Produce word for word the lines of the data below running from the one that has "Click the Global" to the one that has "Given: Click the", inclusive, and no others.

(Stored data)
==*==
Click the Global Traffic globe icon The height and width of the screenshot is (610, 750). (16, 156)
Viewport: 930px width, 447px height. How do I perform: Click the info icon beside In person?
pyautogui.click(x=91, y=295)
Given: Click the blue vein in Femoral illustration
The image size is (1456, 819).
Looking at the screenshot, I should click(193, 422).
==*==
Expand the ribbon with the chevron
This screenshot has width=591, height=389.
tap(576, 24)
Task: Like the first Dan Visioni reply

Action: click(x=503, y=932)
==*==
__Output below__.
Click the Global Traffic globe icon The height and width of the screenshot is (610, 750). (16, 156)
Viewport: 930px width, 447px height. How do I perform: Click the info icon beside In person?
pyautogui.click(x=91, y=295)
Given: Click the blue vein in Femoral illustration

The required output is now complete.